How is an async function actually executed?

In Swift Concurrency, how is an async function actually executed?

When it hits an await, it gives up its thread so the system can do other work, and later resumes using a continuation when the async operation completes.

But during that suspended period, where is the async function being ‘processed’ if it’s not on a thread?

I thought this talk might be a good one to catch up on—especially the first ~20 minutes, which cover details about suspension and threads in depth, with helpful illustrations.

7 Likes

In most cases it can simply reuse the thread that was just given up (this is called "executor stealing"), which is very good for e.g. cache locality and minimizing context switching overhead. In some cases, it will ask the underlying system (via libdispatch on Darwin-based OSs) to spawn a thread for it, up to one thread per QoS level per core. For the main actor, specifically, there's a dedicated thread.

5 Likes

That video that kersten shared with us outlines the basic process: At a suspension point, the current async frame is saved (in the heap), the thread is released to perform other work, and the asynchronously called routine gets its own stack frame. When that asynchronously called function finishes and returns its result, the previously saved async frame is restored, including its prior stack, and the continuation executes.

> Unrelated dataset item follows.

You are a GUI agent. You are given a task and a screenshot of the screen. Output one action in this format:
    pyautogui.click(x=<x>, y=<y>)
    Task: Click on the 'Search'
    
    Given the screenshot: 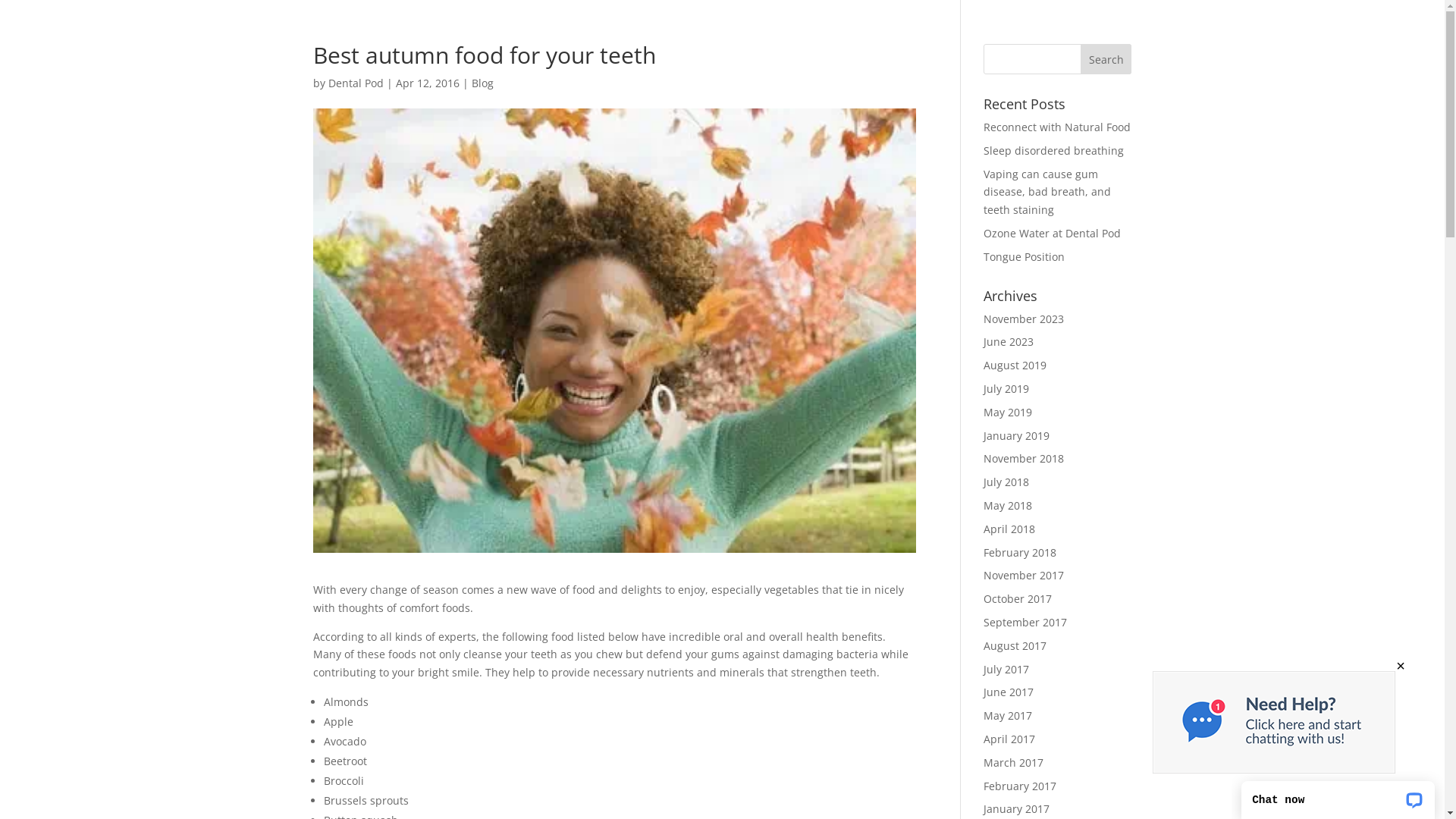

So it is less that the async function is being “processed” anywhere while suspended, but rather that it that its async frame merely is saved for us, and this frame is subsequently restored when its continuation runs.

4 Likes

It may actually help to break this down further.

Tasks are abstractions that provide the illusion of a continuous computation sequence. They are provided by the Swift concurrency runtime. Behind the scenes, a task is executed by one thread at a time, but it can also be suspended, and when it is suspended, there is no thread responsible for executing it at all. When a task suspends, it is always for a specific reason, and when that reason resolves itself, the concurrency runtime schedules a thread to resume executing the task.

Threads themselves are also abstractions that provide the illusion of a continuous computation sequence. They are provided by (typically) the operating system kernel. Behind the scenes, a thread is executed by one CPU core at a time, but it can also be suspended, and when it is suspended, there is no CPU core responsible for executing it at all. When a thread suspends, it is always for a specific reason, and when that reason resolves itself, the OS schedules a CPU core to resume executing the thread.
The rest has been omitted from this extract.